Vegetarians and vegans can source nutrients from a variety of sources.
The main source of fat in a vegetarian or vegan diet is likely to be from dairy products, so it is important for vegetarians not to consume too much saturated fat. They should try to choose unsaturated sources of fat, such as avocado.
Dairy products and eggs are a valuable source of protein.
Vegans may need to consider soya or quinoa because they are two plant sources of protein.
They should also try to ensure that plant foods are eaten in combination, in order to achieve protein complementation. This is when two low biological value (LBV) foods are eaten together to make a high biological value (HBV) meal, such as beans on toast. This ensures that all of the indispensable amino acids are provided in a single meal.
Plant sources of iron – green leafy vegetables, cereals, nuts and pulses – provide non-haem iron. This is harder to absorb than haem iron, which is found in animal sources such as meat.
It is therefore important that vegetarians consume foods high in vitamin C to help with the absorption of iron. They should avoid tea as it contains tannins – these make it more difficult for our body to absorb iron.
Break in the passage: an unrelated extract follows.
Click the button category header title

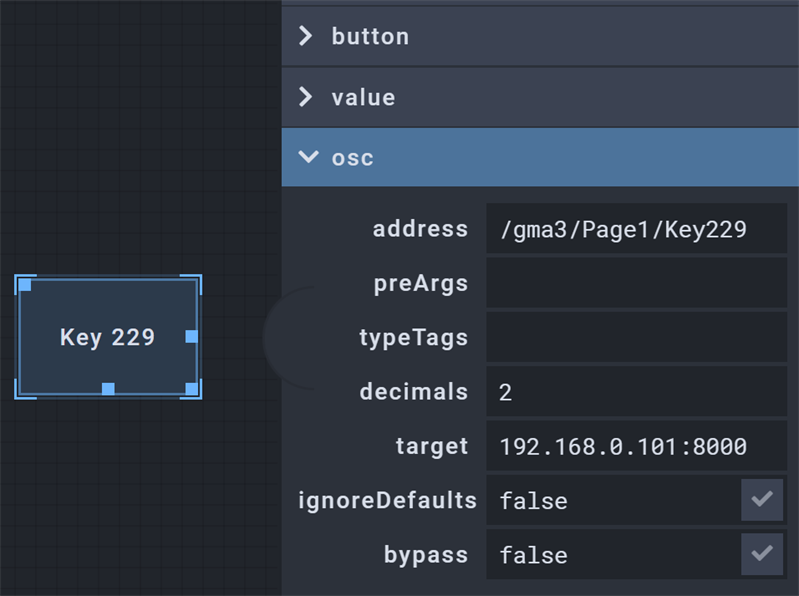pyautogui.click(x=370, y=37)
Dairy products are a good source of calcium. Vegans should ensure their calcium needs are achieved by including fortified foods such as white bread and breakfast cereals.
Eggs and dairy products are good sources of vitamin D.
Vegans should try to include fortified cereals and fortified spreads such as margarine in their diet.
Exposure to sunlight is essential to help vitamin D synthesis in the skin.
This vitamin is mainly found in animal products. It can, however, be obtained from milk, dairy products and eggs.
Fortified foods such as cereal are often a good source of vitamin B12.
Vegetarians and vegans are often advised to take a supplement of vitamin B12.